Hat etwas Alpines: Ainhoa, gerade noch auf der französischen Seite des Baskenlandes.
Im Baskenland

Ein Stückerl Pyrenäen, ein Happen Pintxos

Künstler oder einfach cool: Baskenmütze kann jeder tragen. Die Euskaldunak, so nennt sich das Volk am Golf von Biskaya, haben nicht nur viel drunter, sondern auch viel drauf: Kaixo Euskadi – hallo, Baskenland!
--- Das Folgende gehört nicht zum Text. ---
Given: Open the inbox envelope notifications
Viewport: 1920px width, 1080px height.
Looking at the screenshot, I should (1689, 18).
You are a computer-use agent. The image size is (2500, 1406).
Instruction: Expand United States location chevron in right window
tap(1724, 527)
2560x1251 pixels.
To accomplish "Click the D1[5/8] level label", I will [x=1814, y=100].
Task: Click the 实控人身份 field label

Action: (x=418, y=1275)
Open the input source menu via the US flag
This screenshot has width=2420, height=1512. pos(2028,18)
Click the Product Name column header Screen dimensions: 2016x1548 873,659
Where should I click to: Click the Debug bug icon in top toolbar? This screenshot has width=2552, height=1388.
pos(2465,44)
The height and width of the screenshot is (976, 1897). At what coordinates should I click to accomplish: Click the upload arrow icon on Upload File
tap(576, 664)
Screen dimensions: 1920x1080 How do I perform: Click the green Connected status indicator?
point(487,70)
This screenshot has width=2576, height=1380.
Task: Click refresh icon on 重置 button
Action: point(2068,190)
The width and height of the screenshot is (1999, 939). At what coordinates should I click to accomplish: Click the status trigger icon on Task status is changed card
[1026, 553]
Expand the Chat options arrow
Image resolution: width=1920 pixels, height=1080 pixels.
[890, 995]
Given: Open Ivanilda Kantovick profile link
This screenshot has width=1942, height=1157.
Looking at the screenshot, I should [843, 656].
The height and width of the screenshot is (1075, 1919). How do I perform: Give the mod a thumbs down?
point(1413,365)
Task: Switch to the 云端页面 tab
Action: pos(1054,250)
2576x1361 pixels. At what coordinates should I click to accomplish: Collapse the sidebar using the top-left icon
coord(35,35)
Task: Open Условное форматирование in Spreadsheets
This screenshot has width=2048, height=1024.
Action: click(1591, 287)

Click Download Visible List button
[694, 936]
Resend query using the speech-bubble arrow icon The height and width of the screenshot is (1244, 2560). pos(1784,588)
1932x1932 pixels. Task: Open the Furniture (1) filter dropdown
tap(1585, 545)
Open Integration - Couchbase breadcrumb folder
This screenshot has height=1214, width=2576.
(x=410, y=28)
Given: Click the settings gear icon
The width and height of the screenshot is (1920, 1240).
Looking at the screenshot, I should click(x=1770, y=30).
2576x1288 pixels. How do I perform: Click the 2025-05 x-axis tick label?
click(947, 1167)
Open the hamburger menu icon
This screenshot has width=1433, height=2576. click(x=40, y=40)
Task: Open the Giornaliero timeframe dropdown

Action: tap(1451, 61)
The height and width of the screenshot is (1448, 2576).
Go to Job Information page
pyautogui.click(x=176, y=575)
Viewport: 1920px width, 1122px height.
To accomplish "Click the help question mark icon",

Die Spanier sagen Vascos zu ihnen, die Franzosen Basques, doch so einfach ist es nicht. Denn das Baskenland gibt es eigentlich gar nicht, sucht man in politischen Karten administrative Grenzen. Irgendwie beginnt es am Ardour, dem Fluss, der das französische Baskenland von den Kiefernmooren Aquitaniens trennt, und endet auf der spanischen Seite am Ebro. Das Gebiet ist etwas größer als Niederösterreich und hat sieben Provinzen. Vier (Navarra, Guipuzcoa, Vizcaya, Alava) liegen in Spanien, drei in Frankreich (Labourd, Basse Navarre, Soule).

Das südliche Baskenland ist fünfmal größer als das französische, das Iparralde („auf der nördlichen Seite“) genannt wird. Dort gibt es prächtige Schaudörfer und schmucke Gehöfte, weiß getüncht, mit ornamentalen Türstürzen und Balken in den Regionalfarben Rot und Grün: Ascain etwa oder Aionha an der spanischen Grenze, ein halbes Jahr umrahmt von den Schneegipfeln der Pyrenäen.

Mit Geld und Golfschläger

Am Atlantik zwischen St. Jean-de-Luz und Biarritz liegen Seebäder: Dort gibt sich die Elite seit Jahrhunderten ein Stelldichein. Man wartete in barocken Palazzi auf die Hochzeiten, wie Maria Theresia im Maison Pinfante oder Ludwig XIV. im Maison Louis XIV.